# SELECTED EXTRACT
------------------------------------------------------------------------
PETAL, MS (WDAM) - People in the Pine Belt are receiving unsolicited cards in the mail that promise users up to a 75 percent savings on prescriptions, but local pharmacists say that isn't realistic.
"They're basically useless at a pharmacy," said Kim Rogers, pharmacist and owner of Rogers Family Pharmacy in Petal. "I particularly will not accept those cards because they're gimmicks. They don't save the patient any money, and there are some of them on the back end that actually charge me a couple of dollars for the privilege of filling the prescription. So I just refuse to accept them."
According to the Mississippi Attorney General's Consumer Protection Division, any mail sent without a return address label, as these cards were, is a red flag. The division also said anything sent in the mail by a company without the consumer initiating contact would be questionable.
"It's a way for a people to make money because of the fact that they gather data that they're able to sell to the drug companies," Rogers said. "Your name, address, stuff like that because that's all transmitted. It's also a way they can charge us. They'll send us a bill. I got a bill in the mail recently from a company, and I'm like, 'when did I sign this contract allowing this?' Of course, they've never presented me with a contract showing me I signed it, so they just utilize all the pharmacies that list them. So we just don't fool with those type of cards."
Logistically, Rogers said it isn't possible for a card to save patients that much money on prescriptions.
"You're not going to save 75 percent, especially on brand name products," Rogers said. "If you have a brand name product that costs you $100, there's no way in the world that card's going to lower it down to $25. It's not going to lower it $75. You might save a dollar or two here and there, but most of these cards are designed to either steer a patient to certain drugstores or it's an information gathering thing for the company that issues the card. They sell the information to the drug manufacturers, and they get a little bit of money from the drug manufacturers for that computerized information."
Aside from not saving you money, Rogers said it could actually cost patients more on generic medicines.
------------------------------------------------------------------------
# DATA EXTRACT

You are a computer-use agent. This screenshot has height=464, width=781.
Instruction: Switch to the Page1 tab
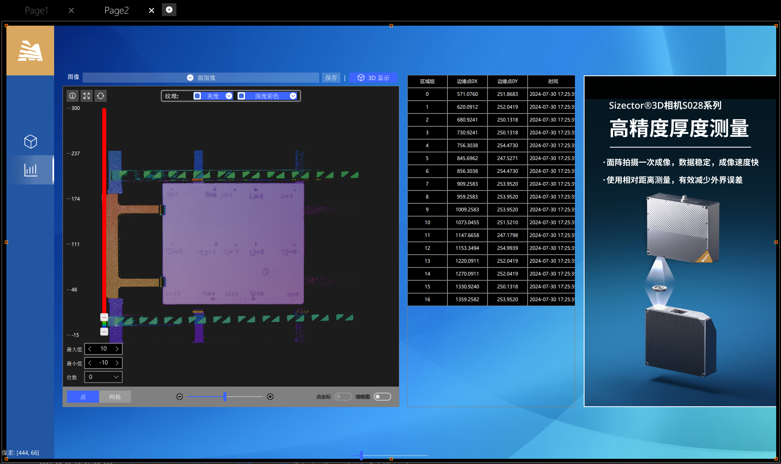pyautogui.click(x=36, y=10)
------------------------------------------------------------------------
# COMPLETE THE FOLLOWING
a) In the article on prescription discount cards, what does the Mississippi Attorney General's Consumer Protection Division call a red flag?
b) Decide whether each statement agrees with the article on prescription discount cards. Answer yes or no and quote the words that settle it.
(i) Rogers Family Pharmacy accepts the cards.
(ii) Rogers recently got a bill in the mail from a company.
(iii) Rogers says a card could bring a $100 brand name product down to $25.
c) Carry on with the article on prescription discount cards from the point where it stops.

# SOLVED PROBLEMS
a) Any mail sent without a return address label.

b)
(i) No: "I particularly will not accept those cards because they're gimmicks."
(ii) Yes: "I got a bill in the mail recently from a company"
(iii) No: "there's no way in the world that card's going to lower it down to $25."

c)
"In most cases, that's going to cost," Rogers said. "The generic price is going to come out higher on this card than what the pharmacy is normally charging, and definitely on brand name price, you're just not going to save 75 percent. Most independent drugstores like myself try to base our price on generics based on what we're actually paying for the generic, whereas some of the other pharmacy outfits will base their prices based on a percentage of the brand name. When you're not paying that much for a generic, we just price it up, mark it up accordingly. Usually when we run these cards, something that I may be charging the patient $20 for, when I run these cards, just to see what they do, they end up charging the patient $30-$40. And I'm like 'this is useless.'"
If you have any kind of insurance, you can't use these cards.
"If you have private insurance, this card's useless to you," he said." We have to charge whatever your copay is that we've contracted. If it's $10 for a generic or $25 for a brand, we have to charge that. If you're on Medicare or Medicaid, this card's useless. It can't be used in conjunction with a federal program. 15 percent of our patients now are cash customers, so theoretically, 15 percent of people could use these cards."
Rogers said the bottom line is savings cards are a way for companies to make money off of patients and pharmacies.
"The average prescription in the United States is $58-$59, so people what to save money," Rogers said. "You see this thing saying 75 percent savings. Well, like I say, if you have any type of insurance, you can't use this card in conjunction with any insurance, so there's not very many patients who are going to receive any real benefit from this. It's mainly beneficial to companies that ate issuing the cards because they can utilize it to make a little bit of money."